As a topical matter, the need for communities to conserve water is a story that is gaining resonance throughout the western U.S. From the decades-long effort in Arizona to reduce per-capita consumption to the recent campaign in Las Vegas to eliminate ornamental lawns, water conservation is in the news.
And a key feature of many of those stories? A generalized statement about the typical amount of water that households use.
But what amount is that, exactly? An acre-foot of water is just what it appears to be: enough water to cover an acre of land a foot deep, which provides a far clearer mental image than the “326,000 gallons” alternative.
So, how many urban households in Arizona will that amount of water supply over a year’s time?
Is it… one acre-foot per household? One to two detached single-family homes? Two of them? Or is it more?
ADWR researchers are finding that the average acre-foot of water delivered in the Phoenix area supplies not one… not two… but three single-family households, on average.
The average number of homes served annually by an acre-foot of water actually increases to 3.5 when all of Arizona’s five “Active Management Areas” are taken into account.
While it is certainly fair to credit conservation-conscious residents for their water-saving habits, there are a lot of variables that come into play when averaging out water use.
Climate, obviously, plays a role. Homeowners in metro Phoenix are destined to use some measure of water greater than homeowners in mile-high Prescott.
The prevalence of multi-family housing has a big impact on average water use. The more family units built onto a residential lot, the less water each of those units uses, on average.
But the still rising number of urban residences relying on that single acre-foot of water is not entirely a function of better plumbing and drip-irrigation timers. Water-saving attitudes matter, too.

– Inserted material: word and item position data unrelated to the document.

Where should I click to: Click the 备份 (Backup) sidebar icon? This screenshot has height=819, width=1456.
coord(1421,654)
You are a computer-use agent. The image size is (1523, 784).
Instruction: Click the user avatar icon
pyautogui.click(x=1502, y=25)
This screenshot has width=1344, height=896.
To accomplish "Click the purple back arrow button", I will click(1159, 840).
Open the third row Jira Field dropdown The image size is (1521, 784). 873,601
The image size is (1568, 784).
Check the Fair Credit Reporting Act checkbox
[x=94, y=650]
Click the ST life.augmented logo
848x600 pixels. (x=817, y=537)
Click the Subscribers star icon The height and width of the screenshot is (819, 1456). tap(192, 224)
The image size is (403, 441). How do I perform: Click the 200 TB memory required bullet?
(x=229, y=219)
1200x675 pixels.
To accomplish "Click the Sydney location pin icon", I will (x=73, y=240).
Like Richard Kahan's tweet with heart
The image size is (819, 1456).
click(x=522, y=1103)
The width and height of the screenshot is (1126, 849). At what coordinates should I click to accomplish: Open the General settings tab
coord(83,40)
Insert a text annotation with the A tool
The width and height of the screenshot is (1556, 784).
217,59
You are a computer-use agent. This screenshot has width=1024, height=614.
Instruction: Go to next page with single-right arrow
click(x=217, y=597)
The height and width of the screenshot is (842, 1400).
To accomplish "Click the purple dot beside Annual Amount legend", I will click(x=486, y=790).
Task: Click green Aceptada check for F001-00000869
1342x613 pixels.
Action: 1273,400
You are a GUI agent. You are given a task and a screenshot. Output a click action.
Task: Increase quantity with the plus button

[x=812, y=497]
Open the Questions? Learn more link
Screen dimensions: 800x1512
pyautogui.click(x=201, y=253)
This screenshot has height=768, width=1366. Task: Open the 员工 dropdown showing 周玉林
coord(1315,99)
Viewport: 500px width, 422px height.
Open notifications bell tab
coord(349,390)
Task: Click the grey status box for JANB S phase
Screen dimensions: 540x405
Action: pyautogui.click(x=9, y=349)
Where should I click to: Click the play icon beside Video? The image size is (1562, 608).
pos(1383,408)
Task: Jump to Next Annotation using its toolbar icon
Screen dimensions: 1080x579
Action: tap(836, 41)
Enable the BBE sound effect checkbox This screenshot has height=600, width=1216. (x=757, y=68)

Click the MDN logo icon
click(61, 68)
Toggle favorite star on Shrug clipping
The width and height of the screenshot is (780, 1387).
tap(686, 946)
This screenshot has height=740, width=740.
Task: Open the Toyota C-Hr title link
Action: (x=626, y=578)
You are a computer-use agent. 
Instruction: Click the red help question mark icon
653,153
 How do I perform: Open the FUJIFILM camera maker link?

From 2001 to 2013, the period of a major landscape study by the city of Phoenix, residential water use actually declined 30,000 acre-feet, even as the population increased by more than 151,000, the size of a good-size city.
So what is the correct average number for households in Arizona that are able to satisfy their water needs with a single acre-foot?
Well, the “correct” figure is not absolute. Variables matter. But, in Arizona Active Management Areas, the average is at least three. And it sure ain’t just “two” anymore.